Hacking Your Way Out of B-School

Rather than writing their own code, Harvard and a bunch of other well-funded business schools outsourced the job of creating an online application system to a firm called ApplyYourself. The firm did such a craptastic job of coding even the most basic security into their application that students soon discovered they could learn the status of their application simply by sticking their name onto the end of the URL.

You’d think that would be bad for ApplyYourself, and it probably is. But guess who it’s worse for? Every student who got curious and tried the URL “hacking” trick is being denied admission. So: Strike one against Harvard for hiring a lame development firm. Strike two against Harvard for punishing students for their own security holes. Strike three goes to students who failed to learn from Curious George that curiosity can only lead to trouble. It’s not like the students broke into the system — they walked in through the side door. And without malicious intent or consequences.

Thanks Rob

Music: Sheila Chandra :: Mecca

3 Replies to “Hacking Your Way Out of B-School”

  1. You are missing the point entirely. Did the students know what they were doing was against proper procedure (ie. were they trying to “cheat” the system?) The answer is yes. They got caught. It doesn’t matter whether it was easy or difficult. As adults and future business leaders (who hopefully will be teaching ethics and integrity in there future companies) should know that what they did was against the rules. In a post-Enron world, business ethics must be paramount. 119 students learned a valuable lesson. I would be willing to bet that there were at least 119 other students who knew about the “opportunity” that didn’t cross the line and decided to play by the rules. I agree they students didn’t do anything malicious but they did do it without thinking about the consequences. I say welcome to real world! I guarantee the next time there is an “open door” they know they are not suppose to enter, they will think long and hard about the consequences of entering.

  2. Willie – I understand what you’re saying, but I think you’re overstating the “cheating” quotient of an action like this. Peeking at your own application may be improper procedure, but so is glancing down someone’s blouse, or looking into somebody’s open window as you walk by their house. There is no crime here. Nothing was stolen, and no harm was done. And I’d take your bet on there being 119 other students who knew they could look but didn’t – I’d imagine that almost no one would hesitate to look once they knew how.

    Re: “Welcome to the real world!” That’s ironic considering that they’re trying to get into business school — high-finance business in America is about as far from ethical as any industry one cares to imagine — it’s not like they were trying to get into philosophy or journalism schools, where ethics actually matter.
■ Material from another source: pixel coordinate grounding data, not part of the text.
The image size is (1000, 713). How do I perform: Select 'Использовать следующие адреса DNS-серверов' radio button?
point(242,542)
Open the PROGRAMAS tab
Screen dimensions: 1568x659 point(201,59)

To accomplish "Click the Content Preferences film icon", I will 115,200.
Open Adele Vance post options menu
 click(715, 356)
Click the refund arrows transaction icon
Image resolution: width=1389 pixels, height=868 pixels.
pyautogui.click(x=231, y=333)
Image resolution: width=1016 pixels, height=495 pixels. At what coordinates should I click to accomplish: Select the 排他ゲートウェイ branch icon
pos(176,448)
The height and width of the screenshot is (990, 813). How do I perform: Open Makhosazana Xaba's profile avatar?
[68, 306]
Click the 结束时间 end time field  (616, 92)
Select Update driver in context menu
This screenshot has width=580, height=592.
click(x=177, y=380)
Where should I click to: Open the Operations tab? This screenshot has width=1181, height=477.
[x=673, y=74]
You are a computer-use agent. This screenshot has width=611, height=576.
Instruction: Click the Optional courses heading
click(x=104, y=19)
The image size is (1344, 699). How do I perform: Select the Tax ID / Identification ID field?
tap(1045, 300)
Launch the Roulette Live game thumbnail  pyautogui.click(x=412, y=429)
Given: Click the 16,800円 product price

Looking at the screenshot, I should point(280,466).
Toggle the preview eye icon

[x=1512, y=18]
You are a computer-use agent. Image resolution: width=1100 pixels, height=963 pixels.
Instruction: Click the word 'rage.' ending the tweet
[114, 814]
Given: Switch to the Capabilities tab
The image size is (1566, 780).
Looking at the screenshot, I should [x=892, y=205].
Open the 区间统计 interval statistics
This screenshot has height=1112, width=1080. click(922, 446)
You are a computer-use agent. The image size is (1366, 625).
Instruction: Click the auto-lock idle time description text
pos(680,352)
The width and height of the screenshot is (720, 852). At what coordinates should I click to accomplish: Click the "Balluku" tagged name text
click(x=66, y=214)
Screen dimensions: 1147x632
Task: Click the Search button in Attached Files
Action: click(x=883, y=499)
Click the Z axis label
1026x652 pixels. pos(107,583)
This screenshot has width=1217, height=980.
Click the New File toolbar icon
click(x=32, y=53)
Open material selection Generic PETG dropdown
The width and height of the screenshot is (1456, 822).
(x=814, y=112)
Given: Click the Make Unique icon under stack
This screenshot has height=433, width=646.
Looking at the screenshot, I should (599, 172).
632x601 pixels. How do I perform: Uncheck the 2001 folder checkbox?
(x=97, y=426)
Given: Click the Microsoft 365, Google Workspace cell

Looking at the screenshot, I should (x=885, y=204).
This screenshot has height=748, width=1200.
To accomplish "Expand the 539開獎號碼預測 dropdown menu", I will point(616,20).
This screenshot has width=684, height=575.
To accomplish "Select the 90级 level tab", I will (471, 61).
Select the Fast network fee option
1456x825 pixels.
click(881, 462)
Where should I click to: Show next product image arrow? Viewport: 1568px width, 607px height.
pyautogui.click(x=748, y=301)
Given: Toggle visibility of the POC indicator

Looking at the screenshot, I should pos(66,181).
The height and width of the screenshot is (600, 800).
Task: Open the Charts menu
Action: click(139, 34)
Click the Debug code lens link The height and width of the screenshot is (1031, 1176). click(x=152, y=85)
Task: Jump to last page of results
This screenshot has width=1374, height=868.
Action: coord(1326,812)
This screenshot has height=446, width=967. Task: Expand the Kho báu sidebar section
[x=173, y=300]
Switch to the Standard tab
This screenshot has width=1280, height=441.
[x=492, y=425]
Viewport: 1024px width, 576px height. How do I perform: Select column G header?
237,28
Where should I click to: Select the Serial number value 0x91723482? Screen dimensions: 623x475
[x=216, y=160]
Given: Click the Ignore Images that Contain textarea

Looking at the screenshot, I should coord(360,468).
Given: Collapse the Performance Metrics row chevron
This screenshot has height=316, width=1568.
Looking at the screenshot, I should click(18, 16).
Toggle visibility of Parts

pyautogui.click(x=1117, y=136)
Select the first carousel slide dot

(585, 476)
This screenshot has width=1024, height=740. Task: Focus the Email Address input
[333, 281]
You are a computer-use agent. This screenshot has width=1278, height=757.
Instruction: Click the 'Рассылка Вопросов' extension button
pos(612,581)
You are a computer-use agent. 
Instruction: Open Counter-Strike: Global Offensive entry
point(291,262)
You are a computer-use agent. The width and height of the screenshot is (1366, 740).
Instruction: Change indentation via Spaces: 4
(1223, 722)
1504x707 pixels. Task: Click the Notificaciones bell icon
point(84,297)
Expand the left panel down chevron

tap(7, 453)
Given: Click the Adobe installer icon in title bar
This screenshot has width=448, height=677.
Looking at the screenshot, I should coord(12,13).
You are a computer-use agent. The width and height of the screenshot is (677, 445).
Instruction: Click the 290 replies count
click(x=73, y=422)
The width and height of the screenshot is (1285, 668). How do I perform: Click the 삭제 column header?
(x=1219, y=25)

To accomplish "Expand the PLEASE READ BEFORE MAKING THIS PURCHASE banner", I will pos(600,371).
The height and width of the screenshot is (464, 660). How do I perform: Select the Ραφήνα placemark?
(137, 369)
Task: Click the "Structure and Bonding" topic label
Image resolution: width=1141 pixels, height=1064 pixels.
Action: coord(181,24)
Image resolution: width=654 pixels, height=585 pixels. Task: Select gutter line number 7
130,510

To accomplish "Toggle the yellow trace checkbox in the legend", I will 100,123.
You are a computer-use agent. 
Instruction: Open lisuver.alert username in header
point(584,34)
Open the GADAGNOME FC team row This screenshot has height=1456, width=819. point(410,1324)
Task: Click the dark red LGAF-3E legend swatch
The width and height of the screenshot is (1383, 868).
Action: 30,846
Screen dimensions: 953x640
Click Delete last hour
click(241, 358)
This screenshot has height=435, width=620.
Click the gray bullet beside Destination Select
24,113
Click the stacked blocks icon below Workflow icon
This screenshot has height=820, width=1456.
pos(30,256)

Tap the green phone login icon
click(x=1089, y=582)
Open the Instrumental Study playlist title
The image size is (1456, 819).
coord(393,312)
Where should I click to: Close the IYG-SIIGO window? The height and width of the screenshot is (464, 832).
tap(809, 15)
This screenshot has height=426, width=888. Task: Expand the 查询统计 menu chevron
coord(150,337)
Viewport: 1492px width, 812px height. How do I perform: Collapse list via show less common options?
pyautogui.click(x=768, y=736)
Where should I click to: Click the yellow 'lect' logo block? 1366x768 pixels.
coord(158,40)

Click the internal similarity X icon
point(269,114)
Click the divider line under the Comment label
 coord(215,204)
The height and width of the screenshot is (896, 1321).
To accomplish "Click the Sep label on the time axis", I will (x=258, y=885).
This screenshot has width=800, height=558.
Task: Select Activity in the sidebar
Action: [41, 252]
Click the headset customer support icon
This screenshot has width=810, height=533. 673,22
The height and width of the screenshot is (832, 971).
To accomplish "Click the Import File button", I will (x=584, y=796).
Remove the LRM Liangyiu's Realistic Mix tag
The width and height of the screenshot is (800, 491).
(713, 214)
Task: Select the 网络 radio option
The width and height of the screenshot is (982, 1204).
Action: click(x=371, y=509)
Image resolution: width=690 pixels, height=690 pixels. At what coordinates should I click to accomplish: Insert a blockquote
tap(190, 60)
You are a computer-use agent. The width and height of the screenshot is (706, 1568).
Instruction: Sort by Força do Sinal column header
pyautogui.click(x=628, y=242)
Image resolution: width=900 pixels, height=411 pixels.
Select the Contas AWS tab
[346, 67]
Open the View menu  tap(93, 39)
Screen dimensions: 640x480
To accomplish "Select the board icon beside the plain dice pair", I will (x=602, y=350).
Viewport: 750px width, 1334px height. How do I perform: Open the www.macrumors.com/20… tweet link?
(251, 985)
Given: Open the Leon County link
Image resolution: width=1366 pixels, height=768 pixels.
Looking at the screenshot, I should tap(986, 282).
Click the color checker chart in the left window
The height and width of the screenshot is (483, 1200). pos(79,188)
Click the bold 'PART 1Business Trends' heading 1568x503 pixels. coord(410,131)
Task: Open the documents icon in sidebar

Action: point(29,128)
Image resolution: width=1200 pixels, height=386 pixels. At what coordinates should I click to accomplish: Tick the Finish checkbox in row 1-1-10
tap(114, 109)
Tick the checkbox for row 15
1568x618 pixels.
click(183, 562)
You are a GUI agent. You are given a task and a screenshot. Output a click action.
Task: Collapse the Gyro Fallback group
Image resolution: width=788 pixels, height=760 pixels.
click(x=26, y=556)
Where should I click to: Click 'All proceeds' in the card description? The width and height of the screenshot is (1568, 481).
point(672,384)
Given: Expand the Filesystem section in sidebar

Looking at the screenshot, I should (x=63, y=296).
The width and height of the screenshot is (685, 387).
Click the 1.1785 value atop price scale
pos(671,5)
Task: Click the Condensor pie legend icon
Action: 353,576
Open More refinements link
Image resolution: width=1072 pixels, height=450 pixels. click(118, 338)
  3. I’ve got to side with Scot on this one. I heard the news story, but never heard the particulars of the “hack”. Normally deep links are a poor substitute for real security, but any design scheme which makes links so obvious falls less on the “secure” side, and more on the “poor UI” side. I, and I’m sure anyone who’s spent any amount of time on the web, has had to deduce broken links in this way, and I wouldn’t think twice about looking at an open page (if it’s supposed to be secure, I shouldn’t be able to get to it). I hope the kids push their case; their crime was so casual it’s almost entrapment.